The Marcos Escareno murder trial got underway early Monday morning, November 30th, with a Native American prayer ceremony in front of the Ukiah Courthouse. Escareno is a member of the Manchester-Point Arena band of Pomo Indians. He is accused of killing Enoc Cruz on the Manchester side of the rancheria on February 6th, 2007.
Escareno was 14 at the time of the shooting, Cruz 21. Cruz, a reputed drug dealer, had been sharing a home with Escareno's two sisters. Coast people who knew Cruz said he was foul mouthed and menacing. The two sisters had evicted Cruz but Cruz is believed to have returned to the home to demand personal belongings he'd left behind and to collect drug money owed to him. Escareno, who been drinking heavily the day of the shooting, was charged as an adult.
Attending the good luck ceremony on the Courthouse lawn Monday was Escareno's defense team of attorneys Katharine Elliot, Omar Figueroa, Tony Serra, and his Guardian ad litem, former County Supervisor Norman De Vall.
The prosecutor, Deputy DA Brian Newman, was apparently under some apprehension that Mr. de Vall would use his Friday morning radio program on KYZX to advocate for the defendant. Newman’s first order of business was to call for a gag order not only on de Vall but 5th District supervisor David Colfax and Escareno's defense team. Judge Ron Brown, however, denied the motion “without prejudice,” a legal term meaning it is still a possibility the gag order could be imposed later.

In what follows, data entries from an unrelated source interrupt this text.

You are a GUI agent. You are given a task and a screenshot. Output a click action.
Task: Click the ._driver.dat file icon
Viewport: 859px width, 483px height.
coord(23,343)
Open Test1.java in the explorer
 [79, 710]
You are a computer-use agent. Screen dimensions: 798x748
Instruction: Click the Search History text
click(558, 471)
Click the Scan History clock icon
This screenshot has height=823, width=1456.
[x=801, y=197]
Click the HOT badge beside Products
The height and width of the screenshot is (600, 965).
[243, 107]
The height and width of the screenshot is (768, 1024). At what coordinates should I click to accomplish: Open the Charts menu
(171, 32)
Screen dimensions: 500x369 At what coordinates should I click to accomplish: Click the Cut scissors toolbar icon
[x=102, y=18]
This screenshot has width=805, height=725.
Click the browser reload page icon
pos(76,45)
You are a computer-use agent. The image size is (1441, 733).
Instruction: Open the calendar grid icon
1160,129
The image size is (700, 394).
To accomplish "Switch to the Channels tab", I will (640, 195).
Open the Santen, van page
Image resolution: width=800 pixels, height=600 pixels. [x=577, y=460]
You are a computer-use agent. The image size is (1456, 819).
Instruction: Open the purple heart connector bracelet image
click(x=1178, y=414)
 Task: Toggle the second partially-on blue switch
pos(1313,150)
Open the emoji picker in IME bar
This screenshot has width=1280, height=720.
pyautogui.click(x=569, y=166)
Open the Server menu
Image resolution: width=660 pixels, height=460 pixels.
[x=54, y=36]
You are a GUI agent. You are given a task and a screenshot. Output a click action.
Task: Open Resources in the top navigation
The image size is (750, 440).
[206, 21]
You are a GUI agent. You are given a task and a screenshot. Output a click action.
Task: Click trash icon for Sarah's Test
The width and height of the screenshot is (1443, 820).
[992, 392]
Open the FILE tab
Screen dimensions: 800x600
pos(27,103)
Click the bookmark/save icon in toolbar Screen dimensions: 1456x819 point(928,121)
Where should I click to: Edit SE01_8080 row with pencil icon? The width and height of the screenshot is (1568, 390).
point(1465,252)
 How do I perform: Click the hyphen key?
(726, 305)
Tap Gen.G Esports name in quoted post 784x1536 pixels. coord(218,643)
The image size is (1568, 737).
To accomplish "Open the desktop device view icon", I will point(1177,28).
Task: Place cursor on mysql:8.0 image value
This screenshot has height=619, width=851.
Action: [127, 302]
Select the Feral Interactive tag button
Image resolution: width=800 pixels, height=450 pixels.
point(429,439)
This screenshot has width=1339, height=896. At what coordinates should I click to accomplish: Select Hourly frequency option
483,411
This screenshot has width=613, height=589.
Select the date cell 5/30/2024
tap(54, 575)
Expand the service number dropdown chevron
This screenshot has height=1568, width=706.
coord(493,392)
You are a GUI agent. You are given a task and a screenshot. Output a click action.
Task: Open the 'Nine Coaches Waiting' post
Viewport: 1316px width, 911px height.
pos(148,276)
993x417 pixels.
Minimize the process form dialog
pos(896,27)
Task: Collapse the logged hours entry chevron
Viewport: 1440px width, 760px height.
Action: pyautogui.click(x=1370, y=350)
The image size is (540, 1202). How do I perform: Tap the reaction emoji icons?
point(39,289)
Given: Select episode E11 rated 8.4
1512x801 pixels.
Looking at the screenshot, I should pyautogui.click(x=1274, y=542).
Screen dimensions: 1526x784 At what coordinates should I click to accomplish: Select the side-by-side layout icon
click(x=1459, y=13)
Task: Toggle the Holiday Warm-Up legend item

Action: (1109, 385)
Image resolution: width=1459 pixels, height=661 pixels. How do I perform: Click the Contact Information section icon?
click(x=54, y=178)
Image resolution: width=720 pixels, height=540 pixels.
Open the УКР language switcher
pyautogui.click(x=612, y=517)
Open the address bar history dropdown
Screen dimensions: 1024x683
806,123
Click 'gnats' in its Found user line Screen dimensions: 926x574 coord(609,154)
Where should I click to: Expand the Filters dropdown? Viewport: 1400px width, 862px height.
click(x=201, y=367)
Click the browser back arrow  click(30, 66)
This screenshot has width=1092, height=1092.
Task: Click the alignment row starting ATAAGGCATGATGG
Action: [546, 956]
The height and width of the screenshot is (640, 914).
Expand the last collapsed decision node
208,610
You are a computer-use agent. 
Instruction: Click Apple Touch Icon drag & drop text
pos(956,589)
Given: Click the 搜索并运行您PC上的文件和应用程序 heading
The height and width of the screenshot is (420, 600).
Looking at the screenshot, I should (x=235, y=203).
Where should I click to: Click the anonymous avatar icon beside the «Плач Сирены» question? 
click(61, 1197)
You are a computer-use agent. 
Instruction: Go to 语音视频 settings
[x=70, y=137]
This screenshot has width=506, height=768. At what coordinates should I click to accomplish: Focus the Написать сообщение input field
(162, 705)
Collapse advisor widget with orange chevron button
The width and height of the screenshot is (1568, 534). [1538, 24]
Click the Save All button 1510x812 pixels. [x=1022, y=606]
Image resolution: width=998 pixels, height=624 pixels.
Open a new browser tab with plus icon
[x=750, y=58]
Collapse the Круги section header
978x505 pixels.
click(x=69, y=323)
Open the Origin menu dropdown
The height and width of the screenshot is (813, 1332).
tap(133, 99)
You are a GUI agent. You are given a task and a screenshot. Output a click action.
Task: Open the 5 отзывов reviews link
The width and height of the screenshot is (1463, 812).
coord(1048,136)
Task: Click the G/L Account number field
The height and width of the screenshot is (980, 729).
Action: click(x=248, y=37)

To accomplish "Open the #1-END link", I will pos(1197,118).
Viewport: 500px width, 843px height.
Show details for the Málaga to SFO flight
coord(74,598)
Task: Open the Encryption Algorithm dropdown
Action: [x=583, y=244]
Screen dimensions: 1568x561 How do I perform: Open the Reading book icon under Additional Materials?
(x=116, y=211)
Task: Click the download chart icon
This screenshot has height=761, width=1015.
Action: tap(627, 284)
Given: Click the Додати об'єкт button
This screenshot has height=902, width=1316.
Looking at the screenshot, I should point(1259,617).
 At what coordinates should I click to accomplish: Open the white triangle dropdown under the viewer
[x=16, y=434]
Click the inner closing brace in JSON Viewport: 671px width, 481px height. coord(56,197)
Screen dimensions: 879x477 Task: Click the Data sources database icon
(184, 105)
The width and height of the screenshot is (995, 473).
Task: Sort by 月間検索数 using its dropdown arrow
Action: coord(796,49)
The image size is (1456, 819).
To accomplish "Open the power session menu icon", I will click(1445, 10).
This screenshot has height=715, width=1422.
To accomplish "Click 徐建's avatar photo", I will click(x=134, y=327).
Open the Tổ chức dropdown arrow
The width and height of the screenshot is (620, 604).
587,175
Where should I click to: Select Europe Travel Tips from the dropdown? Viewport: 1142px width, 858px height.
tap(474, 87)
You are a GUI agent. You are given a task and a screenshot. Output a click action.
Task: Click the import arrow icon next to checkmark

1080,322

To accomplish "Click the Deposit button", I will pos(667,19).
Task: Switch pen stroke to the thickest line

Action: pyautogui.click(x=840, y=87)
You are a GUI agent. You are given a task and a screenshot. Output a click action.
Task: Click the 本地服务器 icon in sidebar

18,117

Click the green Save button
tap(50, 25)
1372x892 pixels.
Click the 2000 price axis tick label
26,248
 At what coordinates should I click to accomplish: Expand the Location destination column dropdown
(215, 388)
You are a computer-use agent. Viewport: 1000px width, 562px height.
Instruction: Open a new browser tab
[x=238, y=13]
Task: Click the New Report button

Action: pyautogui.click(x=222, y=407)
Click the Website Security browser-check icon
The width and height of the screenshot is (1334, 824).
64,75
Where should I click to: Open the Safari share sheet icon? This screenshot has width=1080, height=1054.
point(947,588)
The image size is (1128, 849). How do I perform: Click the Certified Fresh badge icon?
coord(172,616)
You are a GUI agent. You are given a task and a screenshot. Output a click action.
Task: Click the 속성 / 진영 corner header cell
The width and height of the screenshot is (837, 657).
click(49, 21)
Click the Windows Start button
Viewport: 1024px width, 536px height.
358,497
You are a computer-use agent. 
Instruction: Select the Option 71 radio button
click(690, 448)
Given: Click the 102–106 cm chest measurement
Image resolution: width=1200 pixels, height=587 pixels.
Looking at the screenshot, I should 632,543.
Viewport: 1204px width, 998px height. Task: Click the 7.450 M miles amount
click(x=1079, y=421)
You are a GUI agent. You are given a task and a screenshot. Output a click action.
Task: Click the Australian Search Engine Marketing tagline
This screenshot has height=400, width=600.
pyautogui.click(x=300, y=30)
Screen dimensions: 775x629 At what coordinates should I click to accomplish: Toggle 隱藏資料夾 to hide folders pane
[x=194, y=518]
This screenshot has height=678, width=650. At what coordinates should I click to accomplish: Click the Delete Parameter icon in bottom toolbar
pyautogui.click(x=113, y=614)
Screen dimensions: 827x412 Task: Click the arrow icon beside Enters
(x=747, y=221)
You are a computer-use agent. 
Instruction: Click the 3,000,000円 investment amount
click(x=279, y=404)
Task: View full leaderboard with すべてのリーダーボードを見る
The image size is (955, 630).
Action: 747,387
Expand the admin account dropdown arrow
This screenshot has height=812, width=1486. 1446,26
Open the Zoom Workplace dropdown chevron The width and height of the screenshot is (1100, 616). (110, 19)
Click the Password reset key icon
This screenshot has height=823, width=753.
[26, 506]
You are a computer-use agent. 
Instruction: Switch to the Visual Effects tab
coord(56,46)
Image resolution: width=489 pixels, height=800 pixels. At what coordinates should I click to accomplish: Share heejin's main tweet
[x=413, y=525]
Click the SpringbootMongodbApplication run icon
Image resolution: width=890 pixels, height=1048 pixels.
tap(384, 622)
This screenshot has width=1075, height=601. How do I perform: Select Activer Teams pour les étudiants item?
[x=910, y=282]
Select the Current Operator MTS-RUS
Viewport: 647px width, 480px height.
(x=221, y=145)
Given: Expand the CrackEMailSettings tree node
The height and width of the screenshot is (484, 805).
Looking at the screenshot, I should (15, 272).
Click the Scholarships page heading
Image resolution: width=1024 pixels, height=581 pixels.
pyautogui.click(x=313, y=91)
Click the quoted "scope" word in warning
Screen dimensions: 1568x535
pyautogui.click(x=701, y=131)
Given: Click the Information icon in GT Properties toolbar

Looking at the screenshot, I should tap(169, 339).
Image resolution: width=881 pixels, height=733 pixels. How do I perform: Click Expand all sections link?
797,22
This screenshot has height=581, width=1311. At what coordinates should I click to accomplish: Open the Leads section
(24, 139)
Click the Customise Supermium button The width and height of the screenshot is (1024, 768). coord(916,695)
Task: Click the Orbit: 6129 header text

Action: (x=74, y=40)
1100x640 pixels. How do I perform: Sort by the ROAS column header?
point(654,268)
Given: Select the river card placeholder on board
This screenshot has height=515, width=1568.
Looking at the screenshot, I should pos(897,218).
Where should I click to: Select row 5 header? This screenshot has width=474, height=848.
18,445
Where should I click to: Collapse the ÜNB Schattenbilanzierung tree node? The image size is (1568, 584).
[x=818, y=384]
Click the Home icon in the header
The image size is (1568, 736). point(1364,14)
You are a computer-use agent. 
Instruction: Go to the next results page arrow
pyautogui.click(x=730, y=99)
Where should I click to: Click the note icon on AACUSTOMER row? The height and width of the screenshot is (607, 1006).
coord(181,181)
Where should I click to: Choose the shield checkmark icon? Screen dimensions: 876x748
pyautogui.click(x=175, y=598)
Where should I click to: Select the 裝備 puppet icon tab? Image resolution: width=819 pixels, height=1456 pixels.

There are a couple of controversial issues affecting the case.
The first is Escareno’s age. He was only 14 years old at the time of the shooting, and Katharine Elliott, the lead defense attorney, intends to file a motion sometime this week to have the matter removed to Juvenile Court – a motion that has been denied several times previously. If the trial as an adult goes forward, Escareno will be the youngest defendant to be prosecuted for murder – based on his age at the time – in County history. He’s 17 now.
When the boy was first arraigned, February 10th 2007, Deputy DA Scott McMenomey said his office had decided to prosecute the shooting in adult court after “reviewing the circumstances.” Later, when Meredith Lintott was elected DA, the issue of whether or not to prosecute Escareno as an adult was raised again, and again the DA’s office decided to proceed in adult court despite entreaties from Mr. de Vall to send it to Juvenile Court and Ms. Lintott’s campaign statements that she thought the decision to try him as an adult should be made by a judge.
A 1995 law lowered the age at which a defendant may be tried as an adult in California from 16 to 14.
Then there is the question of competency. In February of this year Escareno, a soft-spoken youngster with no previous history of violence, had a competency to determine if he possessed anything like an adult capacity to understand the proceedings. The jury deadlocked, six to six.
Then-Deputy DA Matt Finnegan had been assigned the case, but he is no longer with the DA’s office (in fact he’s now suing the County over the circumstances of his departure). Both Finnegan and Elliott decided that Judge Brown should rule on Escareno’s competence, and in August Brown ruled that the defendant was competent to stand trial for murder as an adult. Ms. Elliott said at the time that, “the law is that the burden is on me as his counsel to prove that he is incompetent to stand trial, because the evidence couldn’t go enough in one direction or the other – which means we failed to prove he was incompetent.”
de Vall has said that Escareno has serious learning disabilities and a poor education. A Santa Rosa based psychologist, Laura Doty, testified that Escareno’s verbal intelligence was almost 30 points below average and his school teacher said his attendance was only about 10% of total school hours. de Vall was appointed by the Mendocino County Juvenile Court as Escareno’s Guardian ad litum, meaning legal guardian for the purpose of court proceedings.
There were also questions about the confession extracted from Escareno the night of the shooting. Cruz, 21, was shot multiple times while he sat in his minivan near the house of Escareno’s sisters. Ms. Elliott argued that Escareno did not knowingly and intelligently understand his Miranda rights when he was interrogated by responding investigators She called the defendant to the stand where Escareno said he heard the officer read him his rights but didn’t know what they meant. He had been in special education classes since he was six years old. He was also so drunk when he was interviewed he couldn’t stand and had to sit on the couch as he was questioned.
The prosecution was taken by surprise by this testimony, but Judge Brown ruled that the confession would be admitted into evidence.
In the meantime, Omar Figueroa and the celebrated civil rights attorney, J. Tony Serra, both of the Pier 5 lawyer offices in San Francisco, have joined the defense team. The city lawyers are working pro bono. The trial is expected to last four weeks; jury selection began Monday afternoon. Marcos Escareno was limping as he entered the courtroom in white shirt and tie. It was later learned that the boy is “hobbled” by a device attached to his leg to prevent him, it seems, from running away. During previous appearances Escareno had appeared in visible chains.